Kinlafia was on the wrong side of average in Trebar’s opinion, but the right angles and lighting could make anyone look good, as every SUNN correspondent certainly knew.

“My girl Krethva,” the emperor named a Uromathian society journalist for VBS who certainly wouldn’t disagree with any words he put in her mouth, “tells me the strong shoulders are more than sufficient reason to favor a man.

“But,” he continued with a side look at Trebar, proving himself an adept at Voicecast interviews, “We all know the famous Mistress Drubeka does not fall for just a pretty face.”

He made a mournful expression inviting the audience to sympathize with him for not personally attracting the correspondent in that way. Then he winked as if to tell the viewer he knew full well that he, one of the most powerful men in all of Sharona, had not a chance with their darling beautiful newsgirl.

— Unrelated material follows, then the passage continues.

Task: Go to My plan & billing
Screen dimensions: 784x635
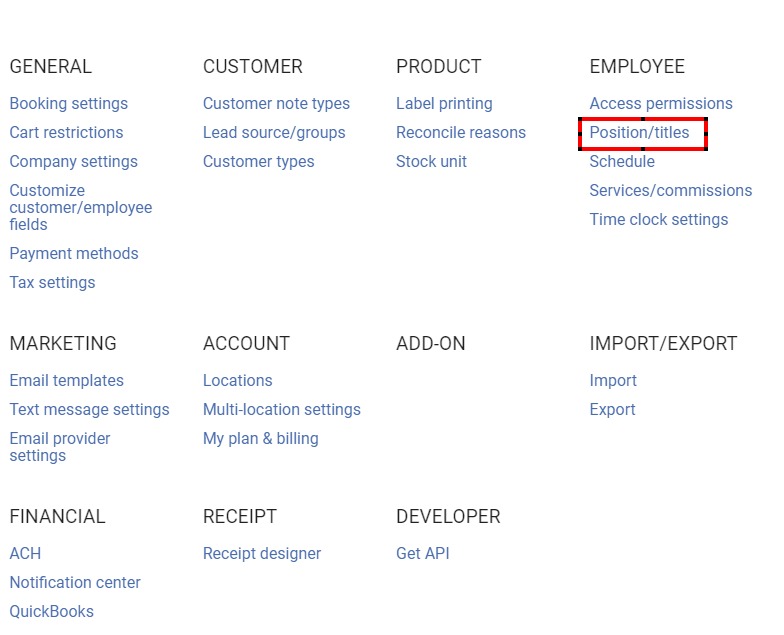Action: pos(260,439)
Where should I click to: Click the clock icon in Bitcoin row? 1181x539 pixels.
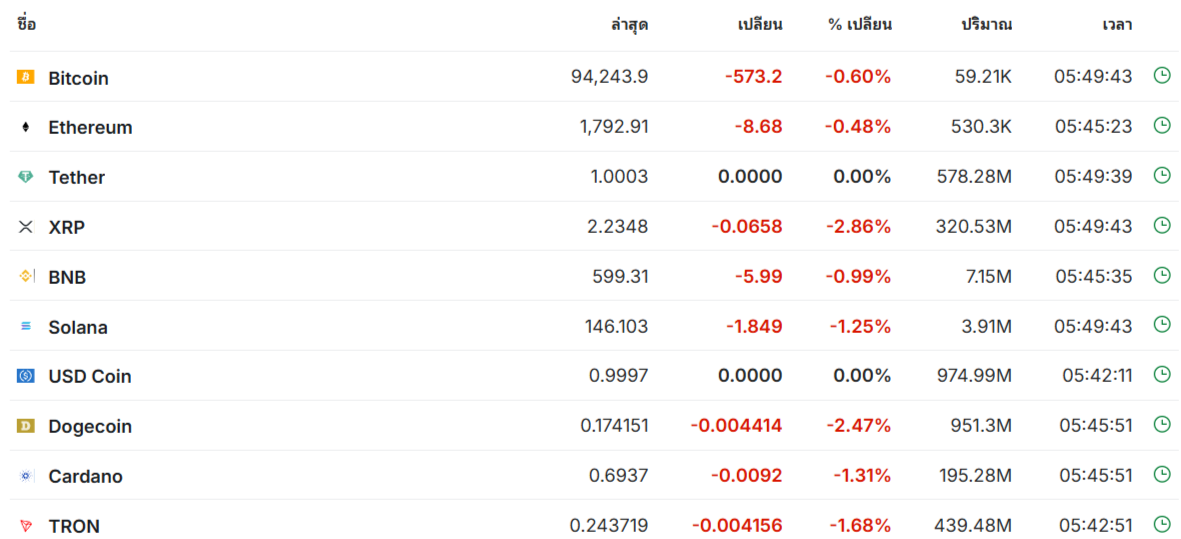point(1162,75)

It wasn’t the truth, but perception, even on live Voicecasts, showed only the surface. No emotions were permitted in commercial Voicecasts without the express permission of the interviewee. And without that, no amount of additional commentary would convince the audience which Saw this that Emperor Chava was really a dangerous man who’d have a pretty reporter slaughtered like a farm animal if he found her responses disrespectful.

Drubeka blushed, and Trebar thanked the Double Triad that she was a capable actress.

“Many of my viewers have quite the crush on you, Your Excellency.” She covered the Emperor’s implied self-disparagement, carefully.

Chava shrugged off the flattery, this time not quite managing to appear unconceited. He acknowledged the comment with a shade too much arrogance.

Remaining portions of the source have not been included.